The second kind of parameter understood by {\tt cm} is a named
parameter labeled by the string {\tt bind} (see
Section~\ref{sec:anchor:env}).  It can occur arbitrarily many times
and each occurence must be a suboption-list of the form {\tt
(anchor:$a$ value:$v$)}.  The set of {\tt bind}-parameters augments
the current anchor environment to form the environment that is used
while processing the contents of the named CM description file.

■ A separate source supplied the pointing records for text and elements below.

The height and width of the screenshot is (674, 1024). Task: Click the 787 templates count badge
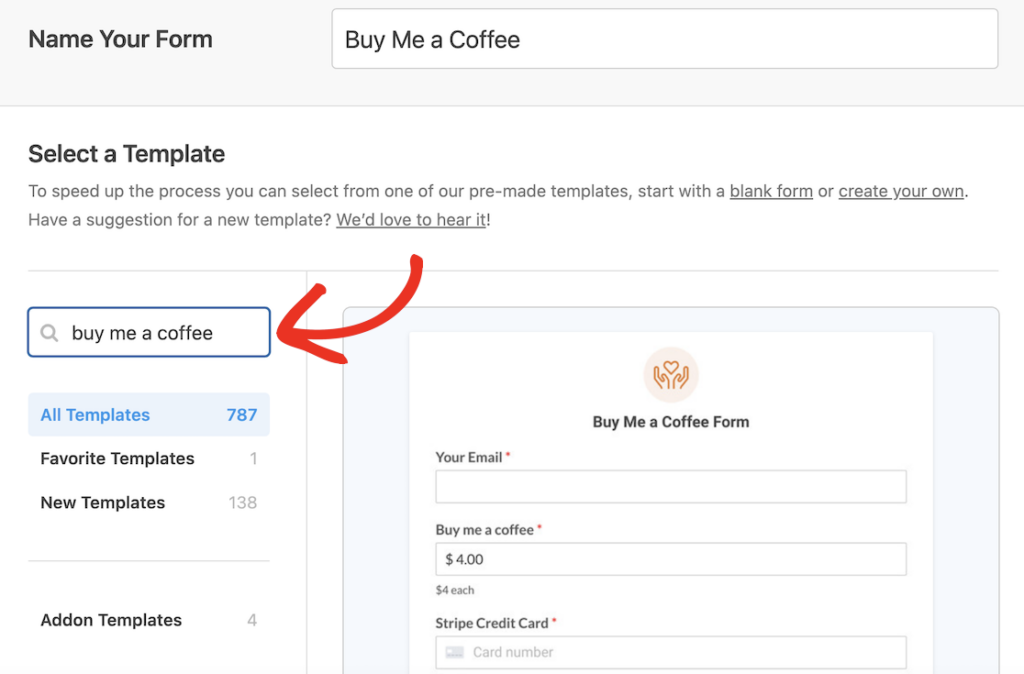(242, 415)
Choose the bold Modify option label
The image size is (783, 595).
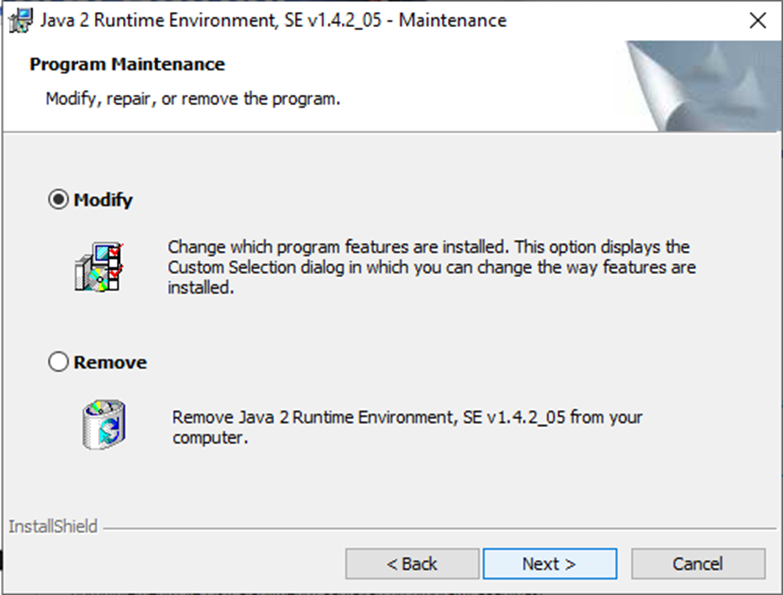click(x=103, y=200)
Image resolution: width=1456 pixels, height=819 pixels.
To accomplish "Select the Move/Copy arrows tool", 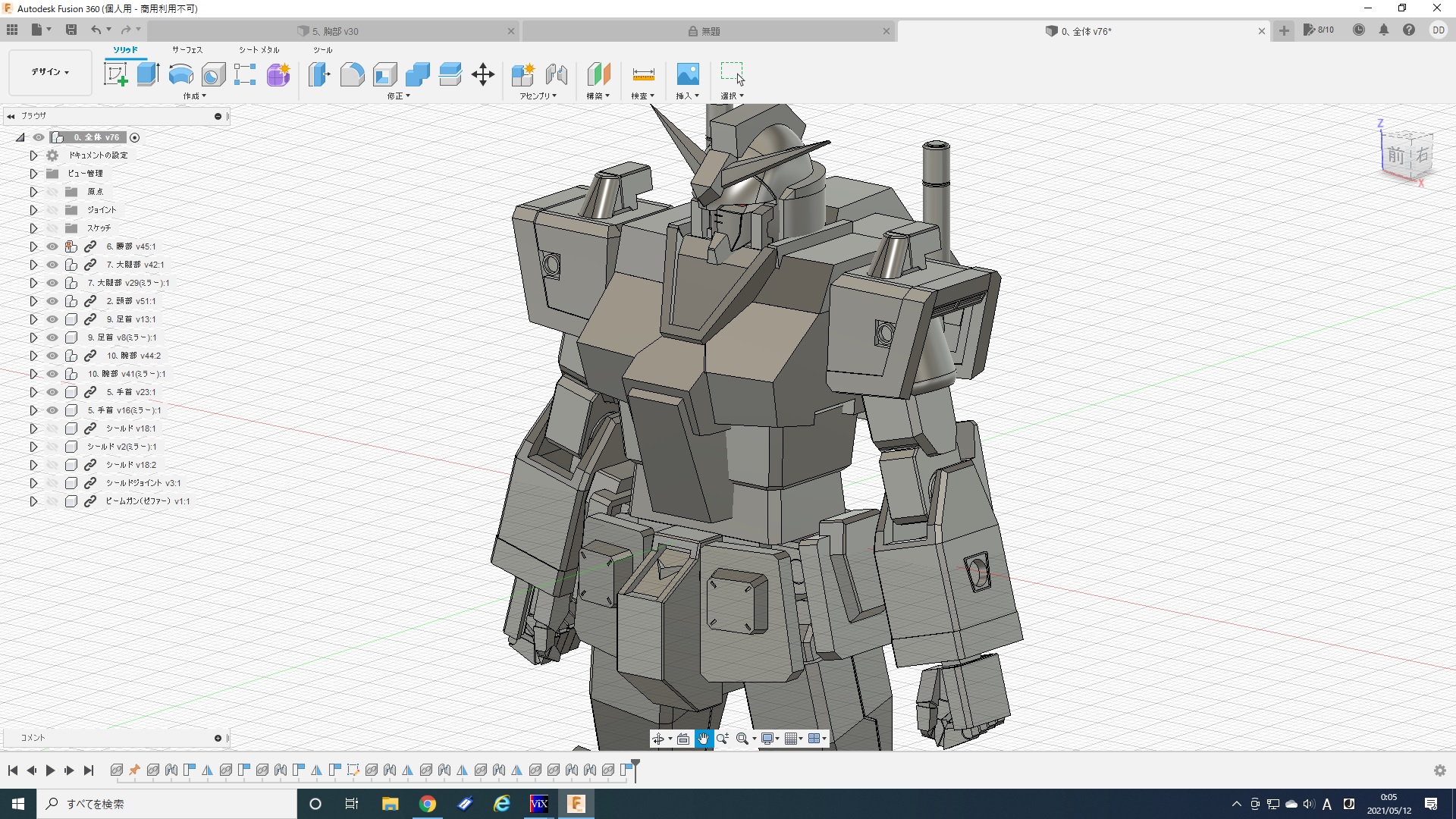I will [482, 74].
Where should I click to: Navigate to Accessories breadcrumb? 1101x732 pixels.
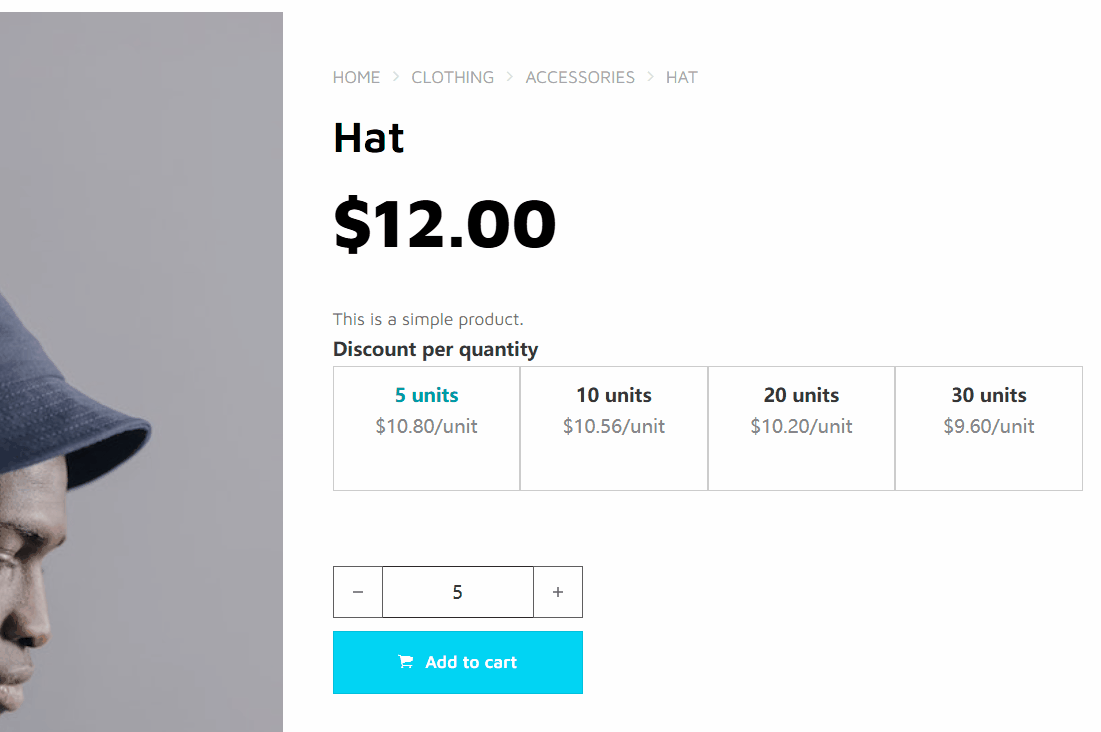(580, 77)
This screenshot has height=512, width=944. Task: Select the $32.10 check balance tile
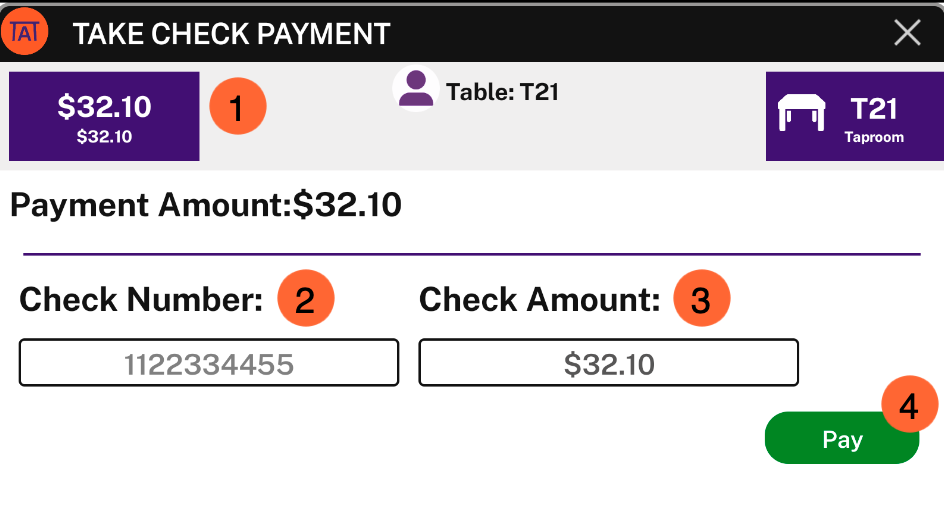click(104, 116)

\subsubsection{Parameters for classes {\tt tool} and {\tt suffix}}

Class {\tt tool} (see the discussion is section~\ref{sec:localtools})
does not accept any parameters.

Class {\tt suffix} (see section~\ref{sec:localsuffixes}) takes one
mandatory parameter which is either simply a class name or the same
class name labeled by {\tt class}.  Thus, the following two lines are
equivalent:

\begin{verbatim}
ml : suffix (sml)
ml : suffix (class:sml)
\end{verbatim}

There are no recognized filename suffixes for these two classes.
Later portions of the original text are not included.